→ Selected passage:
↓
This morning, both Facebook and Google photos reminded me that two years ago today, I was in Marceline, Missouri (population 2,123). It was May 2021, I was fully vaccinated, and it was my first research trip since the advent of COVID-19.
Marceline is known as Walt Disney’s boyhood “hometown.” Walt was born in Chicago and lived his teen years in Kansas City. But it’s Marceline that is known, in Disney lore, as his place of origin. It’s where the Disneys lived from 1906 to 1911, during his elementary school years, and where he seems to have had his happiest memories.
Right now, I feature Marceline in the first chapter of my book manuscript. But, friends, to be honest—I am still struggling to tell this story the right way— briefly, evocatively, sharply, in a way that will keep you from putting down the book (and in a way that will keep agents and editors from rejecting it). I’ve rewritten this short chapter on and off for two years now, ripping it to shreds.
Right now it’s in tatters, like Cinderella’s pink dress, ravaged by her stepsisters.
↑
→ Exercise data:
↓
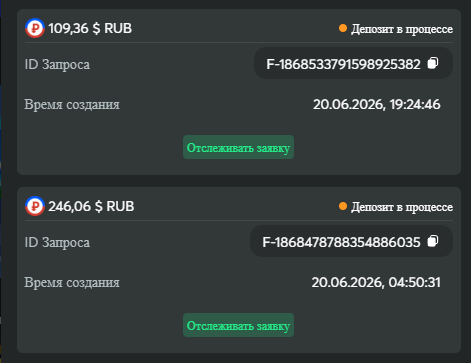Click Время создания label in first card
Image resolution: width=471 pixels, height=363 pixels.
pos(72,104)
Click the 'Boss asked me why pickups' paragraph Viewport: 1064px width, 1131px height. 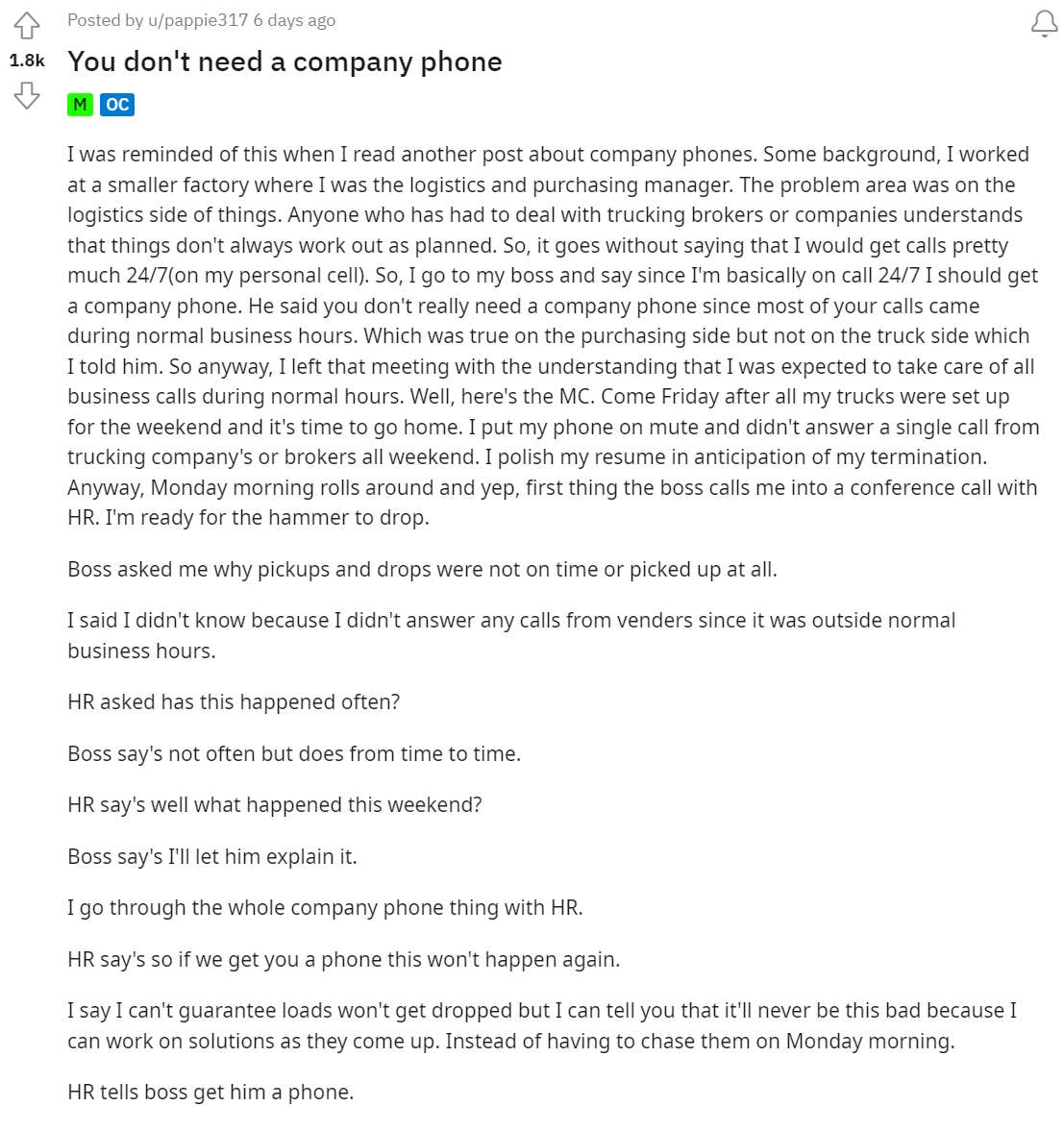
↑
→ Explore the material:
1. Reproduce the passage about Marceline word for word, starting at "Right now, I" and ending at "it to shreds.".
2. In the passage about Marceline, condense the paragraph that begins "Marceline is known as Walt Disney's boyhood" into a shorter version that keeps its main facts.
3. Continue the passage about Marceline from its last sentence.
The listing has no connection to the passage about Marceline.

→ Expected results:
1.
Right now, I feature Marceline in the first chapter of my book manuscript. But, friends, to be honest—I am still struggling to tell this story the right way— briefly, evocatively, sharply, in a way that will keep you from putting down the book (and in a way that will keep agents and editors from rejecting it). I’ve rewritten this short chapter on and off for two years now, ripping it to shreds.

2. Disney lore treats Marceline as Walt Disney's hometown, though he was born in Chicago and spent his teens in Kansas City. His family lived in Marceline from 1906 to 1911, during his elementary school years, and it seems to have given him his happiest memories.

3.
In Marceline, Disney’s loves— sketching, farming, performing, talking to older citizens, and most of all, the railroad— linked him to a romantic nostalgia for the nineteenth century just as the twentieth century was taking off. When Walt Disney spoke about his childhood years in Marceline and returned there for visits after achieving his Hollywood success, he endowed its agrarian past with purity. “Everything connected with Marceline was a thrill to us, coming, as we did, from a city the size of Chicago,” he wrote in 1938. “I’m glad I’m a small-town boy and I’m glad Marceline was my town.”*
The site of the Disney family farm.
The story of my own visit to Marceline revolves around the symbol of Walt’s “dreaming tree”— an old cottonwood where he loved to sketch, now the symbol of the Walt Disney Hometown Museum—and a barn erected on the old Disney farm in 2001, on the one hundredth anniversary of Walt’s birth. It’s a story best saved for the book, once I find the right way to tell it. It’s about relics, and pilgrimage. It’s about who gets to dream the dreams called “America.”
This week’s bright spring weather in Pennsylvania evokes the day I visited Marceline—blue skies, crisp air, abundant sun. The leaves are new enough that I am still startled to see green everywhere instead of bare branches. It’s like the world is fuller. Like the transition to color in The Wizard of Oz
(Fun fact: when Disney’s Hollywood Studios was “Disney MGM Studios,” The Wizard of Oz featured in The Great Movie Ride (RIP, Great Movie Ride).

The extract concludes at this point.